I said you use Josephus to support your position. Josephus takes his information from 1 Esdras, assumes that it is in chronological order and that 'Artaxerxes' was Cambyses.
It's also interesting that he didn't think to associate the 'Artaxerxes' letter with the "Magi" (Bardiya) who "attained the government of the Persians for a year" (Ant. 11.3.1).
The author of Ezra/1 Esdras (whichever was first) could have used the wrong throne name (which doesn't identify a specific king) but known which individual and period they referred to.

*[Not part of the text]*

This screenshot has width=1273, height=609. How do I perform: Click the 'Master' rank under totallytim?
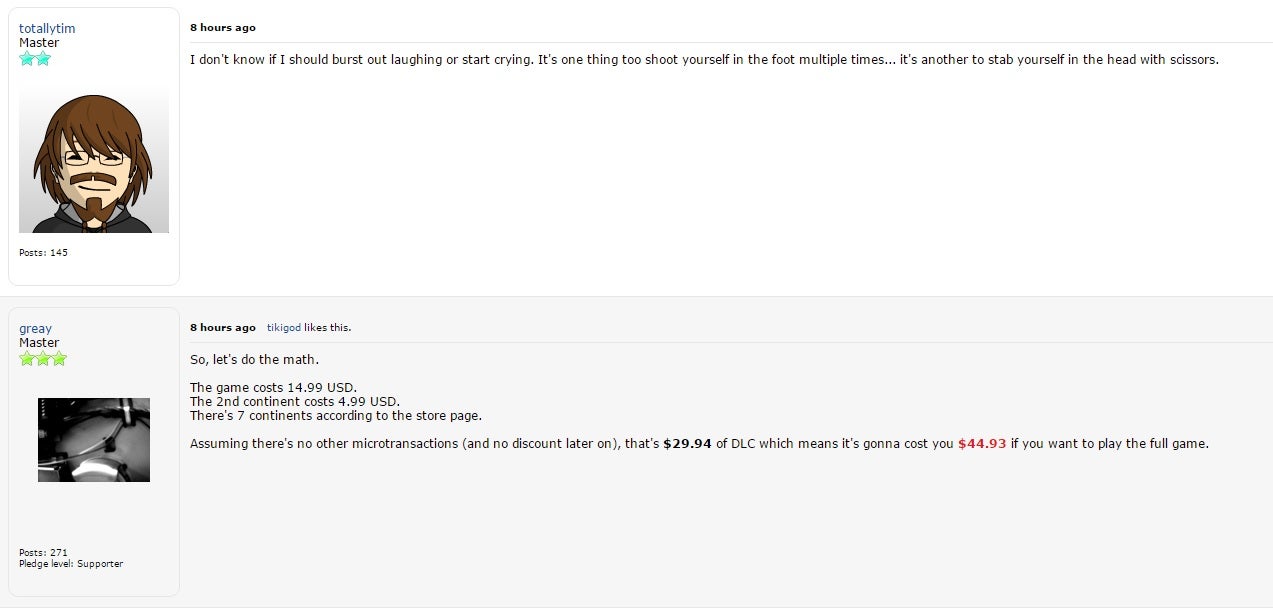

'Could have' reflects conjecture, of course. The author or later redactor 'could have' (and IMO more likely) got the right throne name(s) and mentioned it (them) out of sequence as part of the 'opposition' theme. 1 Esdras, as you admitted above, "associates events under Darius with events under Cyrus for literary purposes, however the rest of the book is in chronological order." If 1 Esdras can deviate from chronological order there, then it and Ezra conceivably 'could have,' deviated from chronological order with the first mentioned 'Artaxerxes.'
This does not require that the king was broadly known as the other name. The author of E[z/sdr]a[/s] could simply have confused the names, just like Josephus does.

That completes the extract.